Text section

[llvm-dev] armv7 pc-rel bx thumb instruction

Jonas Devlieghere via llvm-dev llvm-dev at lists.llvm.org
Tue Aug 1 00:35:32 PDT 2017


Thanks a lot for the explanation!

I've done some more testing and while -mdisable-tail-calls does solve
the problem for some samples, there are others where the error
remains. Any chance you or anyone else has another idea what might
cause this? Some sample show a different error "unknown ARM scattered
relocation type 11" which also seems to be related to jump islands
(being out of range?).

Thank you,
Jonas

On Wed, Jul 26, 2017 at 11:36 PM, Tim Northover <t.p.northover at gmail.com> wrote:
> Hi Jonas,
>
> On 26 July 2017 at 13:56, Jonas Devlieghere via llvm-dev
> <llvm-dev at lists.llvm.org> wrote:
>> So it seems that a branch island is glue code added by the linker to do the
>> actual mode switch if necessary. But why would we need a mode switch for a
>> jump to a function that is also in thumb mode?

Work instructions
**a.** Reproduce the part of the mailing-list message about the armv7 Thumb branch from "Thanks a lot" to "out of range?).".
**b.** Extend the mailing-list message about the armv7 Thumb branch instruction past its final line.

Entries supplied
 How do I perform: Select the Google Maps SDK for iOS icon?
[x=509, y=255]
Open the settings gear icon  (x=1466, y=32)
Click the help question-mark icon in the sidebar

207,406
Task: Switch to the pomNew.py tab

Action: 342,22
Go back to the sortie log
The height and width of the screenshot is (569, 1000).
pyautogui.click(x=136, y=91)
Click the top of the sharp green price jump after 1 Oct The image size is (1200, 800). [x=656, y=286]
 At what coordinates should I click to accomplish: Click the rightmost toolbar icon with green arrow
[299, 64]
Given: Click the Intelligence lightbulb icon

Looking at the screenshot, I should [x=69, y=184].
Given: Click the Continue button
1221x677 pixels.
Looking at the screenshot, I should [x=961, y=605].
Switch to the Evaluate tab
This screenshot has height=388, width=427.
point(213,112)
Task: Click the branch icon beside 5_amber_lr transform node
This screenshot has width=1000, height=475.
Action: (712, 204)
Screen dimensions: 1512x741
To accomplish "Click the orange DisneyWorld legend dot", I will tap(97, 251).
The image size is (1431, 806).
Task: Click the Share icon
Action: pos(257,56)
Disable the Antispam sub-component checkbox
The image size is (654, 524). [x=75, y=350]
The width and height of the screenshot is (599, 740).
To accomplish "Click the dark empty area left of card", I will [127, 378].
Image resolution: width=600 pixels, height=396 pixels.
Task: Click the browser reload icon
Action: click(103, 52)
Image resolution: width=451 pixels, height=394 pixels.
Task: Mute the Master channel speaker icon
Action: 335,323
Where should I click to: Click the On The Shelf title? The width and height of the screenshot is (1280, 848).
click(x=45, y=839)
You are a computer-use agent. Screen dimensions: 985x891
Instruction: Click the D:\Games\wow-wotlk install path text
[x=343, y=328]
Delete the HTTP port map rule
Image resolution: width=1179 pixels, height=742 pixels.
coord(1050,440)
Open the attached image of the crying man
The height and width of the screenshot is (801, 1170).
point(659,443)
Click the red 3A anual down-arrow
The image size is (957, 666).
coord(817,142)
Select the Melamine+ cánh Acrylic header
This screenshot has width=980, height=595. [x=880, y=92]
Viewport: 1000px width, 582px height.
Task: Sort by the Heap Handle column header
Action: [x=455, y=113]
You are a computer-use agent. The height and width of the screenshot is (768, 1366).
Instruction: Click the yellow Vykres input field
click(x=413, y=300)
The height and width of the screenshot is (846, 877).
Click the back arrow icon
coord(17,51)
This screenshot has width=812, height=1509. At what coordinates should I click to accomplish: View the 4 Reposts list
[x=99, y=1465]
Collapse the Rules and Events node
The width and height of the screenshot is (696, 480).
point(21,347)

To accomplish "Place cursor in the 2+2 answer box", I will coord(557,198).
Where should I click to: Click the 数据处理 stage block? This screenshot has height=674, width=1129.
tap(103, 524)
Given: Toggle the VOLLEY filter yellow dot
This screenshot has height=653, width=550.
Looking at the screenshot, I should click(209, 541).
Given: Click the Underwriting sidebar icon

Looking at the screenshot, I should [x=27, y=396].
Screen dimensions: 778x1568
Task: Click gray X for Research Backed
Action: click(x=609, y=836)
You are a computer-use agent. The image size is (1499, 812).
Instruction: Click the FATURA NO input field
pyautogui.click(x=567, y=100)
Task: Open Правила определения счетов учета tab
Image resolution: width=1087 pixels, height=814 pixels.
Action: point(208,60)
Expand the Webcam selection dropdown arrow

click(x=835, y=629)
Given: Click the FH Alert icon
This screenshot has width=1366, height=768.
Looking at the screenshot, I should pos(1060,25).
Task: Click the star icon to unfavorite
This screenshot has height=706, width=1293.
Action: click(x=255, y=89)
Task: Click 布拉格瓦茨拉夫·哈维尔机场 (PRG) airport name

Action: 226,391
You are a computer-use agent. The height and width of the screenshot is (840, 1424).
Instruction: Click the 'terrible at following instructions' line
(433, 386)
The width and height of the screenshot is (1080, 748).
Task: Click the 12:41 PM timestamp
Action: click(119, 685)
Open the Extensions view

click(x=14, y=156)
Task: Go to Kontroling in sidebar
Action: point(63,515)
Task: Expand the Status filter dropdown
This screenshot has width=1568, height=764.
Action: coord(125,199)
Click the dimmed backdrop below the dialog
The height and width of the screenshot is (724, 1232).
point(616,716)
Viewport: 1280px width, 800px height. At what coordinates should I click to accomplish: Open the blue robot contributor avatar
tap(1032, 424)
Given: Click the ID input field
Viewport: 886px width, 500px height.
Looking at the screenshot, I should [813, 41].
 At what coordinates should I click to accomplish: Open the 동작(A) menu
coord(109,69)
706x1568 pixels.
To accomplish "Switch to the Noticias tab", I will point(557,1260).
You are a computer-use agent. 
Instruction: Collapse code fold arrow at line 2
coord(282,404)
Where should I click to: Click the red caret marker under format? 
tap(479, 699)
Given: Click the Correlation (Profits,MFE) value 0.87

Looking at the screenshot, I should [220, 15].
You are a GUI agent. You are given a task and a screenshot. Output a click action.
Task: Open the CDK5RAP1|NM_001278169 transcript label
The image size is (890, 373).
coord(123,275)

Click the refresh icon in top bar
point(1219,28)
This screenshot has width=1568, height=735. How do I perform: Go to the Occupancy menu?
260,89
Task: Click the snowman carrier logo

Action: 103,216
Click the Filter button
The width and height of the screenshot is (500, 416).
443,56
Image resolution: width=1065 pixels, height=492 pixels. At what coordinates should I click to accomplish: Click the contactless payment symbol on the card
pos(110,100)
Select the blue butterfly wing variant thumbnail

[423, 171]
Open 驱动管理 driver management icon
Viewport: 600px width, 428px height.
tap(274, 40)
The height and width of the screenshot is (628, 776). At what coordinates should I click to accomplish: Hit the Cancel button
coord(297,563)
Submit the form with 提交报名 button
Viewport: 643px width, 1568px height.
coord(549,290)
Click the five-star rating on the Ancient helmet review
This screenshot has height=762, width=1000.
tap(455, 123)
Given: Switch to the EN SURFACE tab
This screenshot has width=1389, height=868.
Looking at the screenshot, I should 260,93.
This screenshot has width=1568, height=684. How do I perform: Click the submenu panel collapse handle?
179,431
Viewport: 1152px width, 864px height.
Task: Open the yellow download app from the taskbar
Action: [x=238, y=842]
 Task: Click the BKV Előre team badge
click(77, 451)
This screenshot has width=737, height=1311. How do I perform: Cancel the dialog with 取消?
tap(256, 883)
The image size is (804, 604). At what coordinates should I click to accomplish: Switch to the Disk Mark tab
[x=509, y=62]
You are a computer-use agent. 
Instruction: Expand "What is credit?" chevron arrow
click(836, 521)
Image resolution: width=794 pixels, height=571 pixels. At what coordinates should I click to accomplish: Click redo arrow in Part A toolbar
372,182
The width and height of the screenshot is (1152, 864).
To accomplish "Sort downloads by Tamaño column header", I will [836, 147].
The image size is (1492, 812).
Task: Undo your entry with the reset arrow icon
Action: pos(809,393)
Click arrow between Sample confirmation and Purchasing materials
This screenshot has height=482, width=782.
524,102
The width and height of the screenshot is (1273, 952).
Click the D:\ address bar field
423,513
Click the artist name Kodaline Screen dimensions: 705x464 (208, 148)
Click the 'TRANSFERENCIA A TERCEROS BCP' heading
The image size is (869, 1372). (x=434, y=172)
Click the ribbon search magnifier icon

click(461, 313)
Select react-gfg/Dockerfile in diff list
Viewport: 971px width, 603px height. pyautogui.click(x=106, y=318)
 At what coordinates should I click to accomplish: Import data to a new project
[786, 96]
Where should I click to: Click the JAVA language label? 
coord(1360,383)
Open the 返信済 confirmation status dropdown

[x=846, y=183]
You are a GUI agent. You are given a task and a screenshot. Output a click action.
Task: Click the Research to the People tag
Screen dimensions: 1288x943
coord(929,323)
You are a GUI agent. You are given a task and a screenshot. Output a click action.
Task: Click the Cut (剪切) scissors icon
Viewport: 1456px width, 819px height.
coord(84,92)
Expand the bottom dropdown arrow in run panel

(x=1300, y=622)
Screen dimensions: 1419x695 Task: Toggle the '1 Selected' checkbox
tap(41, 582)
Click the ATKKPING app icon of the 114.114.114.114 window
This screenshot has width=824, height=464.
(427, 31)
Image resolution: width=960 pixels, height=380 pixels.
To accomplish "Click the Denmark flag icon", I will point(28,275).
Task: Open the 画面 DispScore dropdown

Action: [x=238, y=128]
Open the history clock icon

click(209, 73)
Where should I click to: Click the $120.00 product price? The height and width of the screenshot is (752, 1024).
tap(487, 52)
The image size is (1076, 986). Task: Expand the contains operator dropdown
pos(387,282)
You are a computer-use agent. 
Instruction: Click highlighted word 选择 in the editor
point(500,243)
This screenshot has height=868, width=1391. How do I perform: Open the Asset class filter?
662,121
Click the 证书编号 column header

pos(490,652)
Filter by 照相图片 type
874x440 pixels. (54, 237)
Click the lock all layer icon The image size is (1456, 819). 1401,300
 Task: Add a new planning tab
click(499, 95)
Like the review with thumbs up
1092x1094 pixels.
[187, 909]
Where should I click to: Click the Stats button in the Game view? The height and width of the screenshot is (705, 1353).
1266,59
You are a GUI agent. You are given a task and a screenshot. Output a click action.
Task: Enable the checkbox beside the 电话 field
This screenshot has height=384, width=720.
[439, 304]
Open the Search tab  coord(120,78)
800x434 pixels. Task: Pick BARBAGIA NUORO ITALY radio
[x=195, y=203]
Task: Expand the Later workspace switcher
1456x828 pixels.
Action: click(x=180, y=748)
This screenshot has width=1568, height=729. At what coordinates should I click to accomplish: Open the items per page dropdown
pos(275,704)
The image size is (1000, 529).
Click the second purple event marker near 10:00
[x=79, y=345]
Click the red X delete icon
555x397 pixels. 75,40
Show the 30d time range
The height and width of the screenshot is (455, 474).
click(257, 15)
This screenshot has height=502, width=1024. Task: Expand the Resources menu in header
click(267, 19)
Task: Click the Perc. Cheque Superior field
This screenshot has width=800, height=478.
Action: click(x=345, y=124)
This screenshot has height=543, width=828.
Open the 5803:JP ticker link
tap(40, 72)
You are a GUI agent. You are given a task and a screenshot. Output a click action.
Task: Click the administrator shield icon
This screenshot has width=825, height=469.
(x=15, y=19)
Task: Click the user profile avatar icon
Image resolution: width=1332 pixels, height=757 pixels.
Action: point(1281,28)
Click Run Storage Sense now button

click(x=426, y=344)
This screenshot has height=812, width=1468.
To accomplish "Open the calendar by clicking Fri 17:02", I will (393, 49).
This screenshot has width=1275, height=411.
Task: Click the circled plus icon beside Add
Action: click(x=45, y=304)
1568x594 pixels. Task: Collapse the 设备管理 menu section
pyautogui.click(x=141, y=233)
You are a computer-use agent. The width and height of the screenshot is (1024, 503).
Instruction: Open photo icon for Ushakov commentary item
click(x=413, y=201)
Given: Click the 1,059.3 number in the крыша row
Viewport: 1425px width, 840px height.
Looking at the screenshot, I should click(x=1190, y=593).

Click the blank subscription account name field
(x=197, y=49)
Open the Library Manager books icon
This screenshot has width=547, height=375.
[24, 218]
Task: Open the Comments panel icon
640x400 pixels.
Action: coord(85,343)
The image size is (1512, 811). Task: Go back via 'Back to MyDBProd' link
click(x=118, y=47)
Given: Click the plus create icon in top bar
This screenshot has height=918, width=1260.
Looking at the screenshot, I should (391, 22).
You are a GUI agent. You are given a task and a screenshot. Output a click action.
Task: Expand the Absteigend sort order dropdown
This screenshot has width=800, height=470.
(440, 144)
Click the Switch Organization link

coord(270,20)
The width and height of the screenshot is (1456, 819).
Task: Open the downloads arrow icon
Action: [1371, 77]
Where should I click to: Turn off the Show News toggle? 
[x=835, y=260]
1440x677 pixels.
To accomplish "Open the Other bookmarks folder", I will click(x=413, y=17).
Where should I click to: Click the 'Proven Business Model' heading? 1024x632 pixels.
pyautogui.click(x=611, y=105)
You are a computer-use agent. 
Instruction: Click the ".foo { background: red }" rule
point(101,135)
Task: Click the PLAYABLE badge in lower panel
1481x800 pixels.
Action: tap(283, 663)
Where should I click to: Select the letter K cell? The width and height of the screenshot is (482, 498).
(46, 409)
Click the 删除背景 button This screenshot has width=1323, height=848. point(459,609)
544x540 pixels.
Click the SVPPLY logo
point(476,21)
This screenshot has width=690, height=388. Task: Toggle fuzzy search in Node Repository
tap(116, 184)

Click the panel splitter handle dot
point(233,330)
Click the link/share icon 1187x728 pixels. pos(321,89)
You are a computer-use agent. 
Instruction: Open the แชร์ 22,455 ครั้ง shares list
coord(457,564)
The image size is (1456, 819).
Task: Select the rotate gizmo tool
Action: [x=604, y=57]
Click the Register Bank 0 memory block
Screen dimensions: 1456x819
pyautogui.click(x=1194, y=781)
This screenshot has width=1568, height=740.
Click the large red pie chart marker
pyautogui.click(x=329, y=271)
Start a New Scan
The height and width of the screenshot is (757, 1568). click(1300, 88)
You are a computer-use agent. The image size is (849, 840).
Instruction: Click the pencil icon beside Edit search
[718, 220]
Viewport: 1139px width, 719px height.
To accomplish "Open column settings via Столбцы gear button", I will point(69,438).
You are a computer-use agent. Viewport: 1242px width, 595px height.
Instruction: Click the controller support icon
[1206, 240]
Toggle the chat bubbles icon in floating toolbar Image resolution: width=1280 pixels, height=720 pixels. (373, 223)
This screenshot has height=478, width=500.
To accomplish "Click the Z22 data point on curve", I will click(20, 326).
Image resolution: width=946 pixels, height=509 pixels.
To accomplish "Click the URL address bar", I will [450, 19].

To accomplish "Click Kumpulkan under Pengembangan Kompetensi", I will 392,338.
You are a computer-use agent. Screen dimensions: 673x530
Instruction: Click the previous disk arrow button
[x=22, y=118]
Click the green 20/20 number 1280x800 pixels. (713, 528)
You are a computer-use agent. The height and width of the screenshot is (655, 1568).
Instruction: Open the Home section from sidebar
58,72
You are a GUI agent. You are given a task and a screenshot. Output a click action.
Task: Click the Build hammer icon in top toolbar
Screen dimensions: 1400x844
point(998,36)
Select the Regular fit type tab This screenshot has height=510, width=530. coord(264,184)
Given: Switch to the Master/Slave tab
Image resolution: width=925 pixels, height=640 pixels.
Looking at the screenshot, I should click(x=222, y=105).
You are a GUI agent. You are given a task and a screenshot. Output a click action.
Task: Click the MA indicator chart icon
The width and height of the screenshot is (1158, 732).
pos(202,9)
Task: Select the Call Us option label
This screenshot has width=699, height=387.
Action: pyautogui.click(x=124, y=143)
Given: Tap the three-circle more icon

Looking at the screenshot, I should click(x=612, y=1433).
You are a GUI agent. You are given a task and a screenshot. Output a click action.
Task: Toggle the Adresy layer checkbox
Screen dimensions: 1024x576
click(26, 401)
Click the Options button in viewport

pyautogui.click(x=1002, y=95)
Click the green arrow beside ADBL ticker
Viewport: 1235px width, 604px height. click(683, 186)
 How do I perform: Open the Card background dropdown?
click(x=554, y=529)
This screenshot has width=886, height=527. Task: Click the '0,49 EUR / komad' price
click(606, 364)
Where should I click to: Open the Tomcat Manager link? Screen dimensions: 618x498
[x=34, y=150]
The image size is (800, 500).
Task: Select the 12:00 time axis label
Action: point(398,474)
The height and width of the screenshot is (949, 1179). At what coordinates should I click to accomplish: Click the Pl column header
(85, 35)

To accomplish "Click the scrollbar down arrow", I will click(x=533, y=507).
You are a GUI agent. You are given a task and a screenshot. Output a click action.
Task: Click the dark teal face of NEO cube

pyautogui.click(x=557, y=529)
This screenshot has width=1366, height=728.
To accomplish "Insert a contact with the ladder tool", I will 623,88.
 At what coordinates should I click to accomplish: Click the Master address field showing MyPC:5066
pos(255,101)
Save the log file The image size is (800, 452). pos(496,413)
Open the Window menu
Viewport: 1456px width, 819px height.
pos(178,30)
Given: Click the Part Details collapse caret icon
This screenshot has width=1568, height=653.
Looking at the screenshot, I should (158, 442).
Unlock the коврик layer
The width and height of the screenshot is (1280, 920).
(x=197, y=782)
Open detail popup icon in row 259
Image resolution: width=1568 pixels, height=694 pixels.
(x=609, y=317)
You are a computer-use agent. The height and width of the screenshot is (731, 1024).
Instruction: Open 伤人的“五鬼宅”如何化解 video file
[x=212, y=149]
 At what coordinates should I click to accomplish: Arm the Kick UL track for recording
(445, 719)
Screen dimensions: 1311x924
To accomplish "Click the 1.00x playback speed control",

Results for each task
**a.**
Thanks a lot for the explanation!

I've done some more testing and while -mdisable-tail-calls does solve
the problem for some samples, there are others where the error
remains. Any chance you or anyone else has another idea what might
cause this? Some sample show a different error "unknown ARM scattered
relocation type 11" which also seems to be related to jump islands
(being out of range?).

**b.**
>
> We wouldn't unless shim is in ARM mode; that's what the code actually
> has to jump to. But it's just speculation, I haven't read the ld64
> code nearly enough to pinpoint the error there.
>
>> And why is the branch island arm code and not thumb?
>
> If that really is the issue, it'll just be an oversight.
>
>> Would you mind helping me understand how these branch islands work?
>
> The basic idea is that if a call destination is too far away for the
> instruction to make it there in one step the linker inserts a code
> sequence roughly like this:
>
>     ldr ip, Laddr
>     bx ip
> Laddr:
>     .word real_function_dest
>
> that is in range and converts the original call to jump there instead.
> This allows the jump to reach anywhere in the 32-bit address since the
> pointer at Laddr can be anything it wants.
>
> There are bells and whistles for PIC code, and obviously linker
> internal details get involved, but for those you're probably better
> off just looking at the code.
>
> Tim.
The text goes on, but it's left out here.